• [Exercise material]:
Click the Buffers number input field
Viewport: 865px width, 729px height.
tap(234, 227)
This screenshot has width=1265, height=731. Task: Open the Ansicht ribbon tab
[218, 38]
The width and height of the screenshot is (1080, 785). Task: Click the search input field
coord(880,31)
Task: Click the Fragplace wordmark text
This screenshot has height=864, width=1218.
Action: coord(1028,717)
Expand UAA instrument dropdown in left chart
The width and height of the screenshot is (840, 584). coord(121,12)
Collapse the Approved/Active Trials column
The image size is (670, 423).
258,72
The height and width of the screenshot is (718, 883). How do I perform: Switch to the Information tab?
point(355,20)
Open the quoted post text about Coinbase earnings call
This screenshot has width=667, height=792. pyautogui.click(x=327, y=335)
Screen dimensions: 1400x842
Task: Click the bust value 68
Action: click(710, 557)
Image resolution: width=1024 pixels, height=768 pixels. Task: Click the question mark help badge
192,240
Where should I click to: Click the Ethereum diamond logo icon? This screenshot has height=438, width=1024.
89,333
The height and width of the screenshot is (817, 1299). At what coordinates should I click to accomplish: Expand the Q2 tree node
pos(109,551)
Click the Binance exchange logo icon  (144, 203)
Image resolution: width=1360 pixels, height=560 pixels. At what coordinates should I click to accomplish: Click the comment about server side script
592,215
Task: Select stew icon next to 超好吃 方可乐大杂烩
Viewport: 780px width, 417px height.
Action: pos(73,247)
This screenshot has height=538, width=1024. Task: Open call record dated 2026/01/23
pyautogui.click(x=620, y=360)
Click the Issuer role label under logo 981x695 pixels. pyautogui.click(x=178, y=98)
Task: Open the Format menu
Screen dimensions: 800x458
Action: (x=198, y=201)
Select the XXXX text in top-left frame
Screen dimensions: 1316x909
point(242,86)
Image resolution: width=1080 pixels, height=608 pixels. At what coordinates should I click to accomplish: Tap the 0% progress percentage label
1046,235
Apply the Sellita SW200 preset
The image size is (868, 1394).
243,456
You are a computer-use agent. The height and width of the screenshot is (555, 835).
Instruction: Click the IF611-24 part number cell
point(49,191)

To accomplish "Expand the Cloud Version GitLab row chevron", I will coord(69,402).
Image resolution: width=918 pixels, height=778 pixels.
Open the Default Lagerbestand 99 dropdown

• [Work to complete]: From the first line to the last, output the records word for word.

• [Completed task]:
Click the Buffers number input field
Viewport: 865px width, 729px height.
tap(234, 227)
This screenshot has width=1265, height=731. Task: Open the Ansicht ribbon tab
[218, 38]
The width and height of the screenshot is (1080, 785). Task: Click the search input field
coord(880,31)
Task: Click the Fragplace wordmark text
This screenshot has height=864, width=1218.
Action: coord(1028,717)
Expand UAA instrument dropdown in left chart
The width and height of the screenshot is (840, 584). coord(121,12)
Collapse the Approved/Active Trials column
The image size is (670, 423).
258,72
The height and width of the screenshot is (718, 883). How do I perform: Switch to the Information tab?
point(355,20)
Open the quoted post text about Coinbase earnings call
This screenshot has width=667, height=792. pyautogui.click(x=327, y=335)
Screen dimensions: 1400x842
Task: Click the bust value 68
Action: click(710, 557)
Image resolution: width=1024 pixels, height=768 pixels. Task: Click the question mark help badge
192,240
Where should I click to: Click the Ethereum diamond logo icon? This screenshot has height=438, width=1024.
89,333
The height and width of the screenshot is (817, 1299). At what coordinates should I click to accomplish: Expand the Q2 tree node
pos(109,551)
Click the Binance exchange logo icon  (144, 203)
Image resolution: width=1360 pixels, height=560 pixels. At what coordinates should I click to accomplish: Click the comment about server side script
592,215
Task: Select stew icon next to 超好吃 方可乐大杂烩
Viewport: 780px width, 417px height.
Action: pos(73,247)
This screenshot has height=538, width=1024. Task: Open call record dated 2026/01/23
pyautogui.click(x=620, y=360)
Click the Issuer role label under logo 981x695 pixels. pyautogui.click(x=178, y=98)
Task: Open the Format menu
Screen dimensions: 800x458
Action: (x=198, y=201)
Select the XXXX text in top-left frame
Screen dimensions: 1316x909
point(242,86)
Image resolution: width=1080 pixels, height=608 pixels. At what coordinates should I click to accomplish: Tap the 0% progress percentage label
1046,235
Apply the Sellita SW200 preset
The image size is (868, 1394).
243,456
You are a computer-use agent. The height and width of the screenshot is (555, 835).
Instruction: Click the IF611-24 part number cell
point(49,191)

To accomplish "Expand the Cloud Version GitLab row chevron", I will coord(69,402).
Image resolution: width=918 pixels, height=778 pixels.
Open the Default Lagerbestand 99 dropdown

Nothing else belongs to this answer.